* **Set task**: Reproduce the alder-smoked walleye forum thread below word for word, in full.

* **Source excerpt**:
# Alder Smoked Walleye Fillet



## highwayman (Jun 16, 2013)

Today I smoked a walleye fillet, I brined it, rubbed it down with safflower oil, applied some lemon pepper seasoning and some dill, and smoked it with Alder.

Can't wait to try it! 
	

	
	
		
		



		
			


















Alder Smoke Walleye 06162013.jpg



__ highwayman
__ Jun 16, 2013


----------



## choupic (Jun 16, 2013)

Wow ! That looks great !


----------



## choupic (Jun 16, 2013)

So ? Was it as good as it looks ??? Lol


----------



## highwayman (Jun 17, 2013)

It was very good, thank you! next time I will not brine it as long as it was a bit saltier than I believe it should have been.


----------



## mr t 59874 (Jun 17, 2013)

Highwayman, care to share the brine recipe, cooking temps and weight?

Tom


----------



## bluebombersfan (Jun 20, 2013)

Looks awesome!  Something I would like to try!!


----------



## julliette (Jun 21, 2013)

looks yummie..would you please share brine recipe and temp and time this took

Thanks J.J


----------



## Bearcarver (Jun 21, 2013)

Oh Yeah!!!

Looks Great !!!

Hard to beat a Walleye fillet !!!

Bear


----------



## highwayman (Jun 22, 2013)

Sorry it took so long to respond! Work has been a bear this week!

I used a simple brine of 1 Gallon water: 1 Cup Kosher Salt, 2 Tablespoons Tony Chachere's, and 2 Tablespoons of Rosemary

I smoked it for 2 hours at 150, and finished it at 225 for about 30 min.

@ Mr T, I never weighed it, since I caught it during a fishing trip


----------

* **Entries shown**:
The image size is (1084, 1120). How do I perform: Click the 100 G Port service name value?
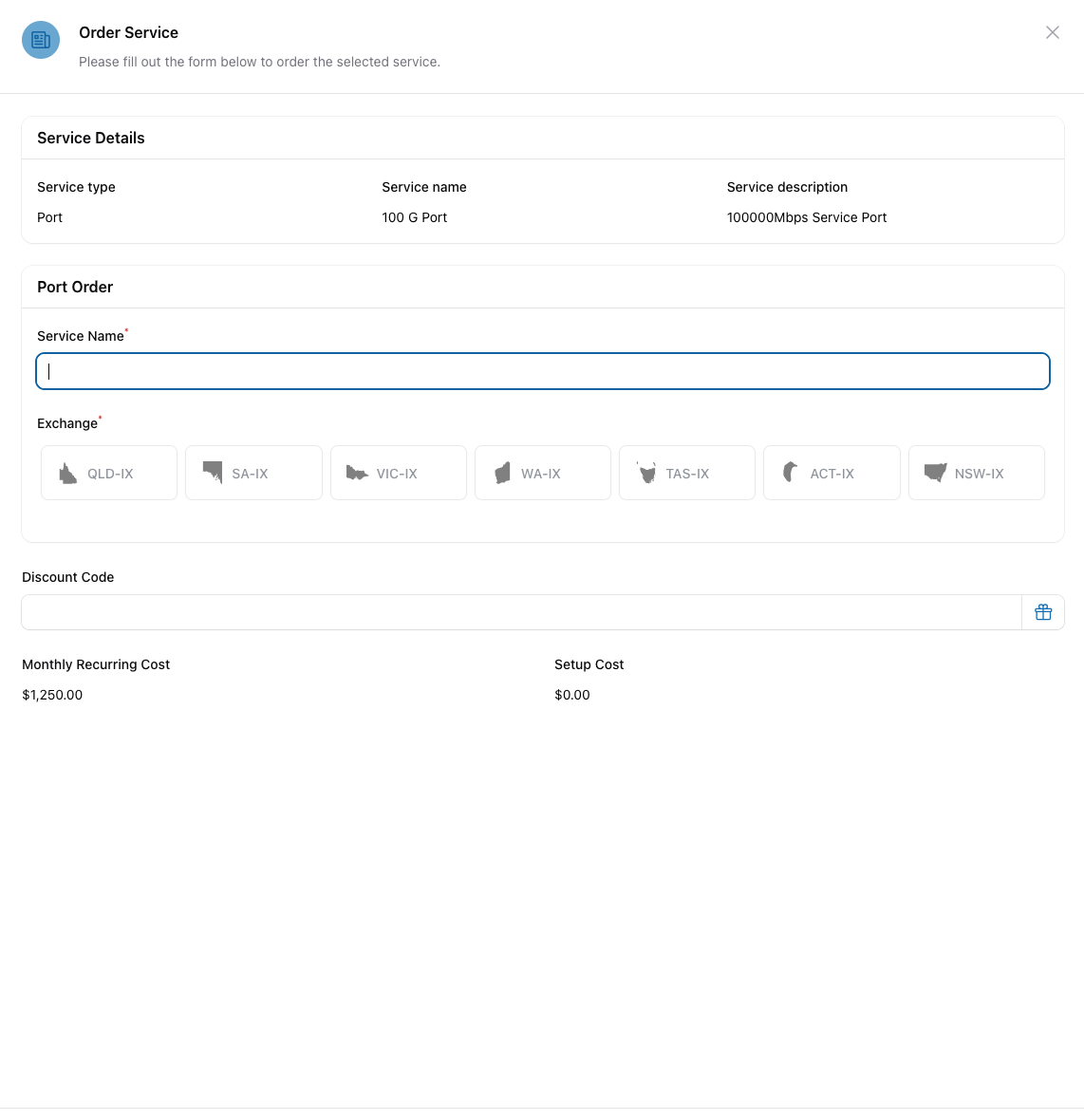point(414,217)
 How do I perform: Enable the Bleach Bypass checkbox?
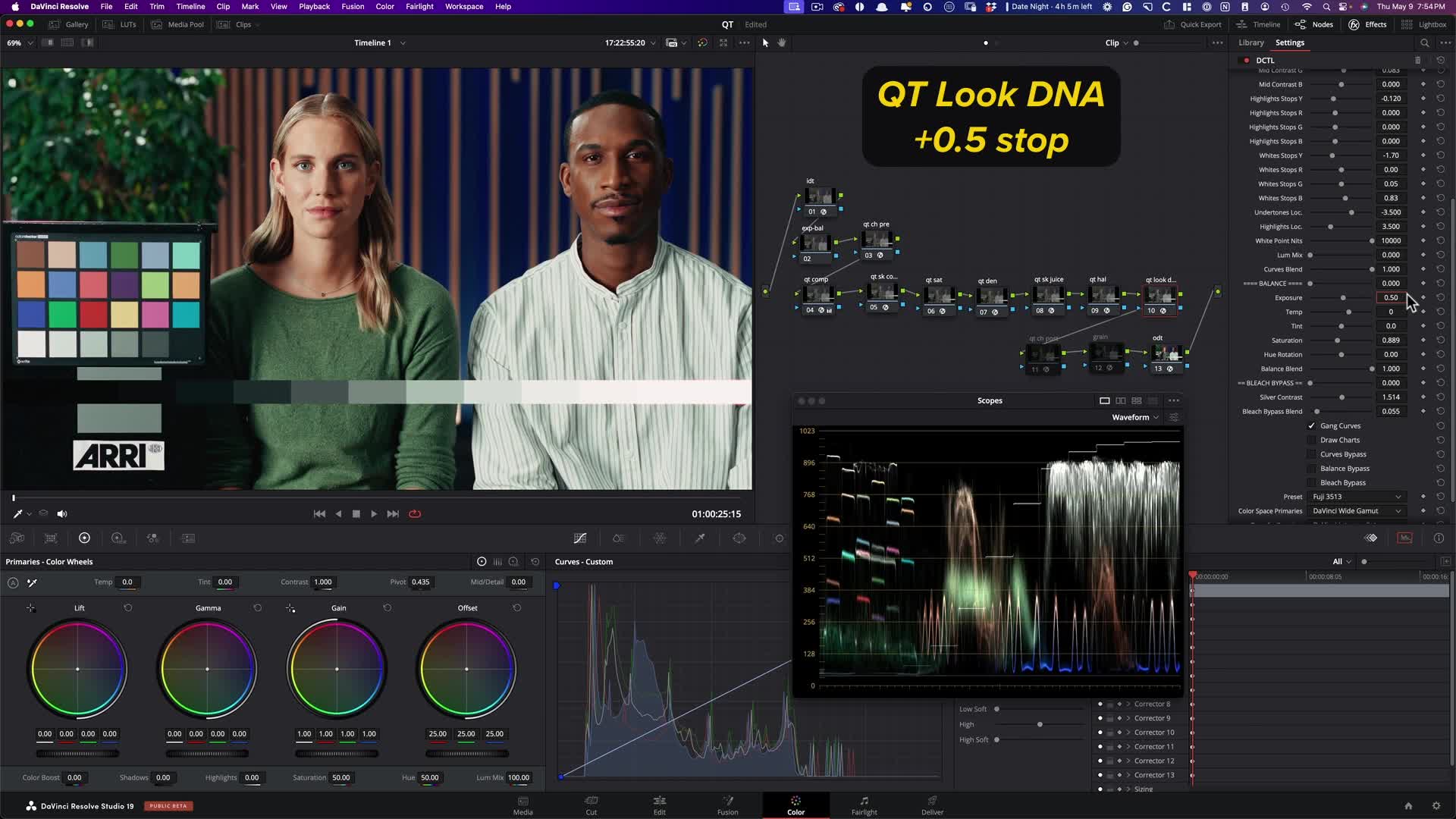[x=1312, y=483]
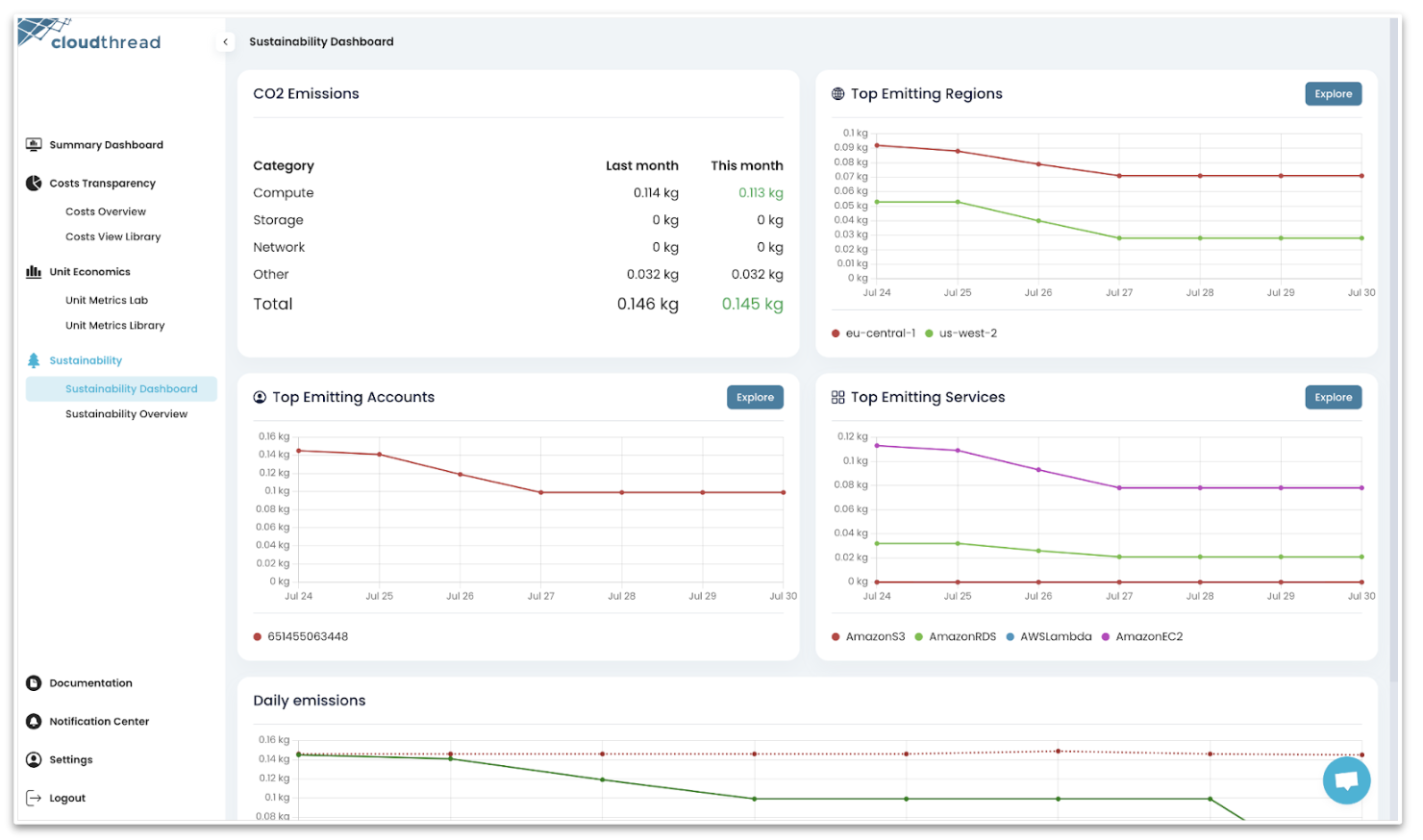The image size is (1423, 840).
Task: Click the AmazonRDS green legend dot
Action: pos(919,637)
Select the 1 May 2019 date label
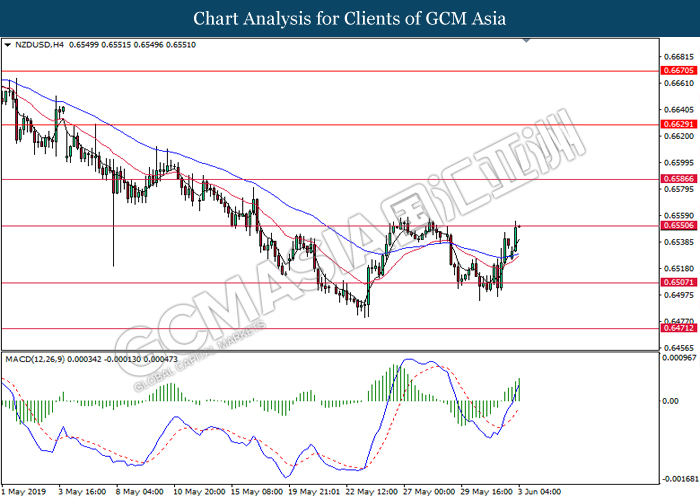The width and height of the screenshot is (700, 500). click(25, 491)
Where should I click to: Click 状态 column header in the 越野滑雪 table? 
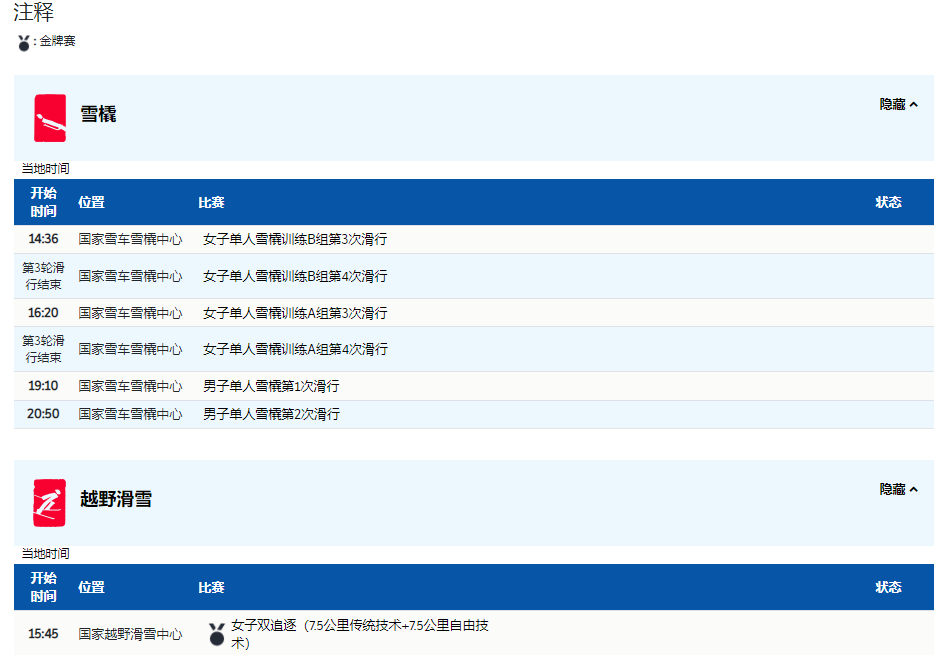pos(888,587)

* **Response to this task**:
# Alder Smoked Walleye Fillet



## highwayman (Jun 16, 2013)

Today I smoked a walleye fillet, I brined it, rubbed it down with safflower oil, applied some lemon pepper seasoning and some dill, and smoked it with Alder.

Can't wait to try it! 
	

	
	
		
		



		
			


















Alder Smoke Walleye 06162013.jpg



__ highwayman
__ Jun 16, 2013


----------



## choupic (Jun 16, 2013)

Wow ! That looks great !


----------



## choupic (Jun 16, 2013)

So ? Was it as good as it looks ??? Lol


----------



## highwayman (Jun 17, 2013)

It was very good, thank you! next time I will not brine it as long as it was a bit saltier than I believe it should have been.


----------



## mr t 59874 (Jun 17, 2013)

Highwayman, care to share the brine recipe, cooking temps and weight?

Tom


----------



## bluebombersfan (Jun 20, 2013)

Looks awesome!  Something I would like to try!!


----------



## julliette (Jun 21, 2013)

looks yummie..would you please share brine recipe and temp and time this took

Thanks J.J


----------



## Bearcarver (Jun 21, 2013)

Oh Yeah!!!

Looks Great !!!

Hard to beat a Walleye fillet !!!

Bear


----------



## highwayman (Jun 22, 2013)

Sorry it took so long to respond! Work has been a bear this week!

I used a simple brine of 1 Gallon water: 1 Cup Kosher Salt, 2 Tablespoons Tony Chachere's, and 2 Tablespoons of Rosemary

I smoked it for 2 hours at 150, and finished it at 225 for about 30 min.

@ Mr T, I never weighed it, since I caught it during a fishing trip


----------